What is needed |
Starting with the line containing "Open the printer dropdown arrow" and going on through the end of the data, write those lines out again with "printer" swapped for "scanner" and nothing else changed.

Input material |
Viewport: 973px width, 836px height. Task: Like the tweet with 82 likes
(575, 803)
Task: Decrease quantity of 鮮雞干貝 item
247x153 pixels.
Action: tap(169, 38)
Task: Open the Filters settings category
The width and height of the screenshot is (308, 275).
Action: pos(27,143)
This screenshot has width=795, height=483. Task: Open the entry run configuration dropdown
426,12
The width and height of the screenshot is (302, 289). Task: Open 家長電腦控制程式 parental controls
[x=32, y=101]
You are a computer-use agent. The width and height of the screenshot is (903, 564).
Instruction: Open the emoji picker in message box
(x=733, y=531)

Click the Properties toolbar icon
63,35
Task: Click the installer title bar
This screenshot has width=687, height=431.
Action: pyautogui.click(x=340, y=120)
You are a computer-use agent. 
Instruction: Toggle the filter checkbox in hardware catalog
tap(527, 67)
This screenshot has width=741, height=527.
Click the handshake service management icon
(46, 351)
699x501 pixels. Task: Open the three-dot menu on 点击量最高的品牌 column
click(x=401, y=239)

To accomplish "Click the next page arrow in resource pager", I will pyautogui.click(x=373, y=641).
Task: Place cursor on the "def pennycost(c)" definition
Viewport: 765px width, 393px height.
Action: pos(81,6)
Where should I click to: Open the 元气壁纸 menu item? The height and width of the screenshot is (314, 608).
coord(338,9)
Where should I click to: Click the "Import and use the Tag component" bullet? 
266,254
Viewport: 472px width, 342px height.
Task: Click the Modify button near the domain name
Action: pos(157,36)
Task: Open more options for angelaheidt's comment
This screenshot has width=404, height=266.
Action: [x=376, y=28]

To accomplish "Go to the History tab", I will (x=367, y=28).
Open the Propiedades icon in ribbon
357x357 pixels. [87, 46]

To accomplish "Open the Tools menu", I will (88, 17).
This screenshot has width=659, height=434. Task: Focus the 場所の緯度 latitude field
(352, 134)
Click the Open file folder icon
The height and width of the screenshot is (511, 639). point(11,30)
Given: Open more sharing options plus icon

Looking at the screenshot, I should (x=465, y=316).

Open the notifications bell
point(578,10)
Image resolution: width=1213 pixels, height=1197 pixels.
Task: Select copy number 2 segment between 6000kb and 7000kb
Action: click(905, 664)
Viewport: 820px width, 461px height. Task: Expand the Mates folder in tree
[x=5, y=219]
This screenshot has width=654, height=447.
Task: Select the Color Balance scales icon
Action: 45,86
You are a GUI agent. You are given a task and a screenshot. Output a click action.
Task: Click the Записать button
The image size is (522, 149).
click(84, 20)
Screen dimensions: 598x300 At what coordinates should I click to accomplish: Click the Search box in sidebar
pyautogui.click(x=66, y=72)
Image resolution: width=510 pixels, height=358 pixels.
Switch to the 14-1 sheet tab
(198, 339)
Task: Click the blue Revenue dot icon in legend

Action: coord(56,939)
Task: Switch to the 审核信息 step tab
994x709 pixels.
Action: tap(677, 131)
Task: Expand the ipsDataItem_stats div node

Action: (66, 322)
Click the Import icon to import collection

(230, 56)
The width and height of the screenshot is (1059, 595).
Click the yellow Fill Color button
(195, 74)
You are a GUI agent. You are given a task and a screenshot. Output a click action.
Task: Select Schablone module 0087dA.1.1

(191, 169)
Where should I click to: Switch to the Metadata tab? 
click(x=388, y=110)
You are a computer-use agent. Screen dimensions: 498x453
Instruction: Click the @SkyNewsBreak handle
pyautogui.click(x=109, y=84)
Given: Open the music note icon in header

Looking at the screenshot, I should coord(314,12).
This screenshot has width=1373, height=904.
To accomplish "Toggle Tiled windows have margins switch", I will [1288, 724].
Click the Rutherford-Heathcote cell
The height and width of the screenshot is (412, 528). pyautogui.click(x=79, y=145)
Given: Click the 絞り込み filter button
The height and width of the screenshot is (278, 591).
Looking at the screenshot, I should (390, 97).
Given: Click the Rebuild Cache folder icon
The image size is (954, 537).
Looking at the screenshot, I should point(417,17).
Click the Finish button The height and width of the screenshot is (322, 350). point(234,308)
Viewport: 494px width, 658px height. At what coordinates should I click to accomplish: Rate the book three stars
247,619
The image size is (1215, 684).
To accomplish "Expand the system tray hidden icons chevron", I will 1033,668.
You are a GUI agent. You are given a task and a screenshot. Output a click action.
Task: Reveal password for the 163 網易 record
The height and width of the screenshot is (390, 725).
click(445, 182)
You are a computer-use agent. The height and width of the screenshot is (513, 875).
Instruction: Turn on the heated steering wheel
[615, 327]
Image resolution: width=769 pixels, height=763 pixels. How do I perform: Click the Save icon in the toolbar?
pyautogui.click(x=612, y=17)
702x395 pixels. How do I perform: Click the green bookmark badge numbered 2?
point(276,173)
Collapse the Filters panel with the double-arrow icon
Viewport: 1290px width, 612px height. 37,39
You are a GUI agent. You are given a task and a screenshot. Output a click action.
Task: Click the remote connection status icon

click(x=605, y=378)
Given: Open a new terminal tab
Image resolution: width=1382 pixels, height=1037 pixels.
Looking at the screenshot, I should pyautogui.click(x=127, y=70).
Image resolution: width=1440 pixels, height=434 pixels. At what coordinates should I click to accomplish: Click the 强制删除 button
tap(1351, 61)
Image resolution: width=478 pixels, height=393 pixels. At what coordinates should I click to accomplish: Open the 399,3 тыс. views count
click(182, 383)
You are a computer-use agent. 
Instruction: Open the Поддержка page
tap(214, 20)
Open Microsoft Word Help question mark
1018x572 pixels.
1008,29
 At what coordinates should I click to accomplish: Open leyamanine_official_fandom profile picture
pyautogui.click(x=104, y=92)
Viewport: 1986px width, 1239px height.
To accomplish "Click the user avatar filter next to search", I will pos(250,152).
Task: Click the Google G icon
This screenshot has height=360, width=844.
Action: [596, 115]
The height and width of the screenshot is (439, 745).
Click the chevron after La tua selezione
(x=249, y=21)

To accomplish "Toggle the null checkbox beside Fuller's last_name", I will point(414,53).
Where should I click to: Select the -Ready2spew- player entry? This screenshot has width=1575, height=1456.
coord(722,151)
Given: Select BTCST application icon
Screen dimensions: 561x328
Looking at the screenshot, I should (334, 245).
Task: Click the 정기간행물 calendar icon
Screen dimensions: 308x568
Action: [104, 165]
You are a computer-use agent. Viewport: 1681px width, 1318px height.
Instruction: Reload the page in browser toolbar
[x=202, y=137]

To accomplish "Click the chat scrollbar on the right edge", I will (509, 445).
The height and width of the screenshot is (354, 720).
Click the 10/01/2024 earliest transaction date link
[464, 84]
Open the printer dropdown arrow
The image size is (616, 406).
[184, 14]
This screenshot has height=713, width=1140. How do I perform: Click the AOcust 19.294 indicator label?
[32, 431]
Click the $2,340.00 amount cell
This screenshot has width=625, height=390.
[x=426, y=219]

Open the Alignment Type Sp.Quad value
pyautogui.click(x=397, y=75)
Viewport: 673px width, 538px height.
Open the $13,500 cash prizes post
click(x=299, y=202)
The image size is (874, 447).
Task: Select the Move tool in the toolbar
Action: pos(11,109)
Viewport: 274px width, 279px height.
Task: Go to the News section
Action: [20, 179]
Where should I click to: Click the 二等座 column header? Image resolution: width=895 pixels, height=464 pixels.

Reply to the exercise |
Open the scanner dropdown arrow
The image size is (616, 406).
[184, 14]
This screenshot has height=713, width=1140. How do I perform: Click the AOcust 19.294 indicator label?
[32, 431]
Click the $2,340.00 amount cell
This screenshot has width=625, height=390.
[x=426, y=219]

Open the Alignment Type Sp.Quad value
pyautogui.click(x=397, y=75)
Viewport: 673px width, 538px height.
Open the $13,500 cash prizes post
click(x=299, y=202)
The image size is (874, 447).
Task: Select the Move tool in the toolbar
Action: pos(11,109)
Viewport: 274px width, 279px height.
Task: Go to the News section
Action: [20, 179]
Where should I click to: Click the 二等座 column header? Image resolution: width=895 pixels, height=464 pixels.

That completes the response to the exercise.